View a given step with VizWin
To load the 10th time step,
loadFac('rep1.rep2.mytest', 10)
(assuming that the file mytest.py
is located in /rep1/rep2/
). If no time step is specified, Metafor loads the one having the highest number.
To view it :
vizu('rep1.rep2.mytest')
Movie
Automatic conversion from bfac/tfac to bmp:
- Type
makeAnimation('rep1.rep2.mytest')
- A
VizWin
window is opened with the first time step and the user is put on hold. - Activate options (scales, etc)
- Check that the
VizWin
window is not hidden by an object on the screen (otherwise it might appear in the screenshots). - Type ENTER once ready
Automatic creation of the movie:
- Run a program to create movies from the files (for example AVImaker).
Time step manager
The time step is monitored using the commands:
tsm = metafor.getTimeStepManager() tsm.setTimeStepComputationMethod(meth) tsm.setTolOnFac(tolOnFac) tsm.setIntegrationErrorTolerance(prec) tsm.setExplicitTimeStepSecurity(secu) tsm.setNbOfStepsForCriticalTimeStepUpdate(nrit) tsm.setMaxNbOfItInAdaptOfTimeStep(nbIter) (option: used in implicit or quasi-static) tsm.setMinimumTimeStep(minTimeStep)
^ Parameter ^ Default value ^ Description ^
meth | = TSM_NBOFITERATIONSMETHOD : in implicit, the current time step depends on the number of iterations in the previous time step, when in explicit it only depends on the critical one and the parameter secu |
|
= TSM_INTEGRATIONERRORMETHOD : the current time step is computed based on an integration error (and based on the critical one and the parameter secu in explicit) |
||
prec | 1.E-4 | accuracy on the integration error |
secu | 2.0/3.0 | safety coefficient which multiplies the critical time step in explicit |
nrit | 1 | number of time steps before updating the critical time step |
nbIter | 5 | Minimal number of iterations in the algorithm in charge of reducing the time step. If the required number is greater than nbIter , the subsequent time step will be lower than the current one. Otherwise, it will be equal or greater. |
minTimeStep | 1.0E-10 | minimum time step below which metafor stops running. |
tolOnFac | 0.1 | tolerance on time step for the discrete times corresponding to archiving (FAC). |
Quasi-static and dynamic implicit schemes
Two possibilities are used to compute the time step:
- A method based on the number of iterations before convergence. If lower than 3, the time step is increased. If greater than 4, it is decreased. This method does not provide any guaranty on accuracy.

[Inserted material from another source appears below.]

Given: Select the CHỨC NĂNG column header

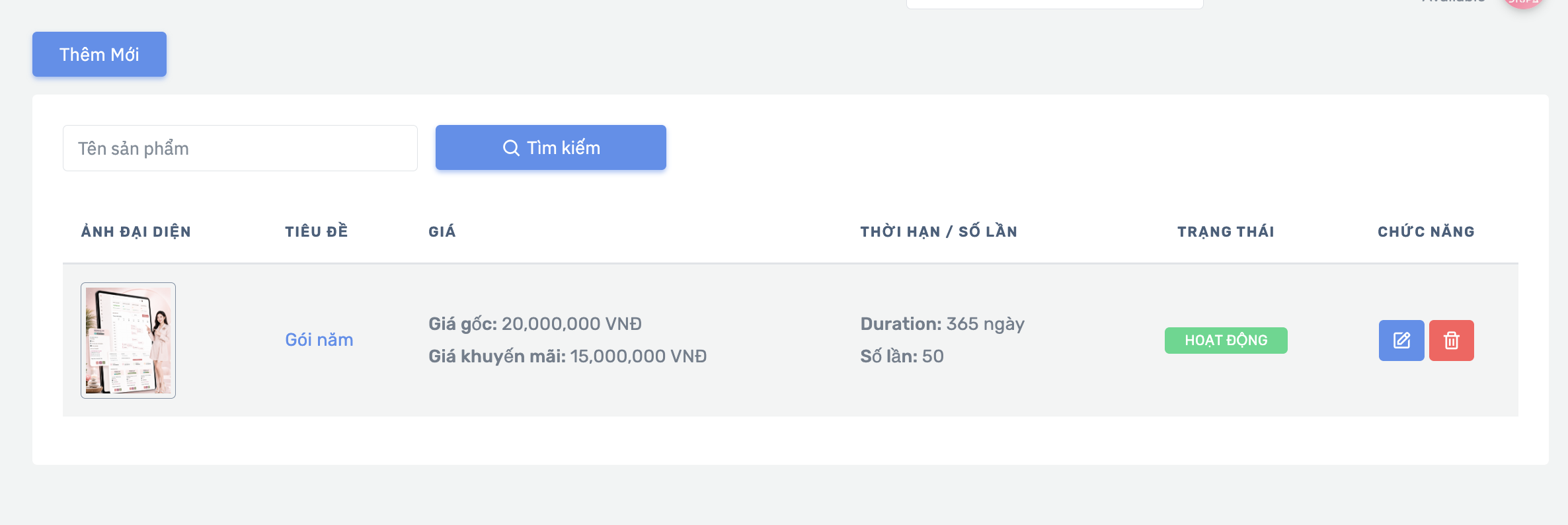Looking at the screenshot, I should click(x=1427, y=231).
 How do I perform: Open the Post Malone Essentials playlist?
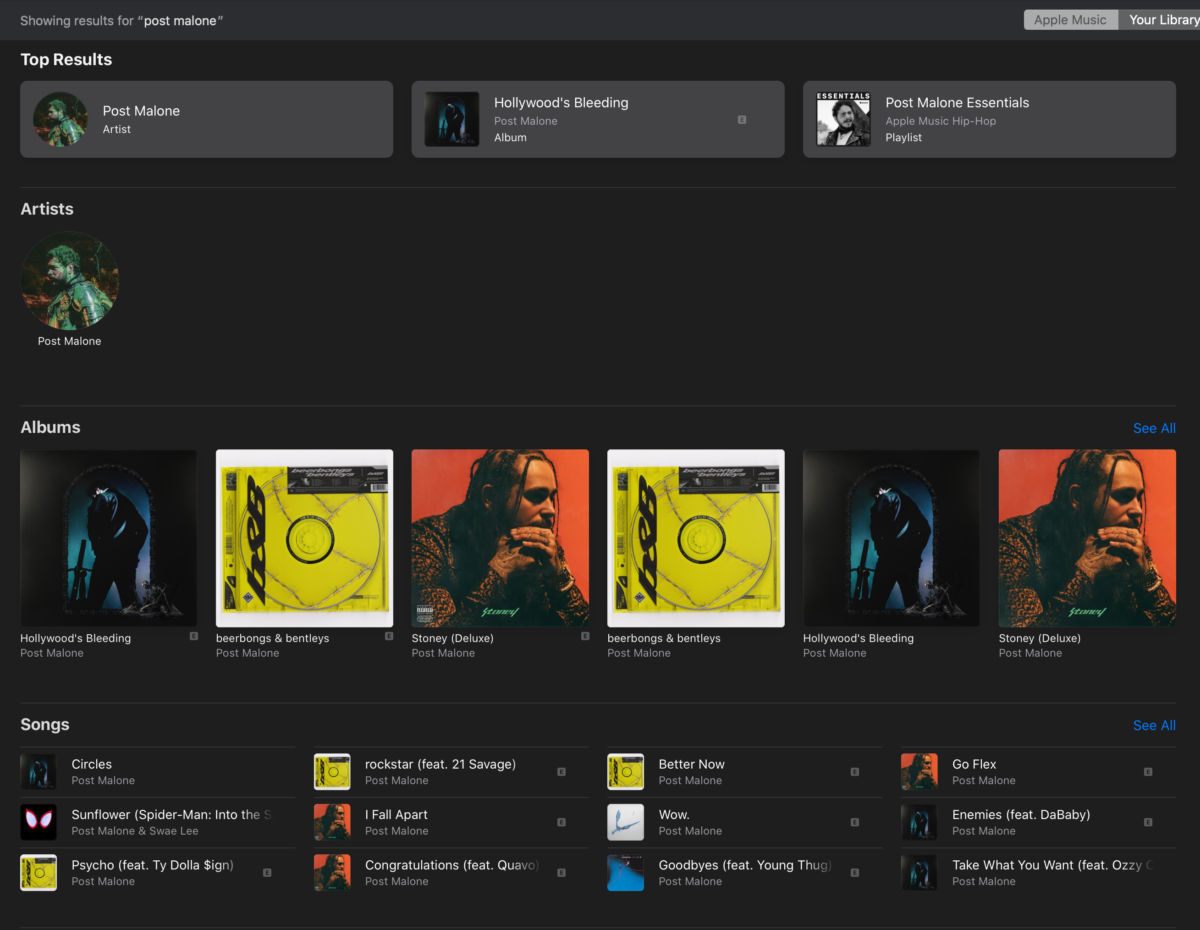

- A method based on an integration error. It computes an integration error based on the difference of the norm of the acceleration (dynamic case) or speed (quasi-static case) to adjust the time step, depending on the accuracy required.
Dynamic explicit schemes
Since these schemes are conditionally stable, the time step $\Delta t$ is given by :
$ \Delta t = \gamma_s \Delta t_{crit} $
Where $\Delta t_{crit}$ depends on the maximal eigenfrequency of the system (obtained using the method called “power iteration”, and updated regularly) and $\gamma_s$, a safety coefficient which can be computed two ways:
- Constant safety, coefficient, no guaranty on the accuracy.
- Safety coefficient based on an integration error. It computes an integration error based on the difference of the norm of the acceleration. A maximal value is set by the user. Practically, the safety coefficient will only be lower than this user parameter for highly dynamic situations, such as impact.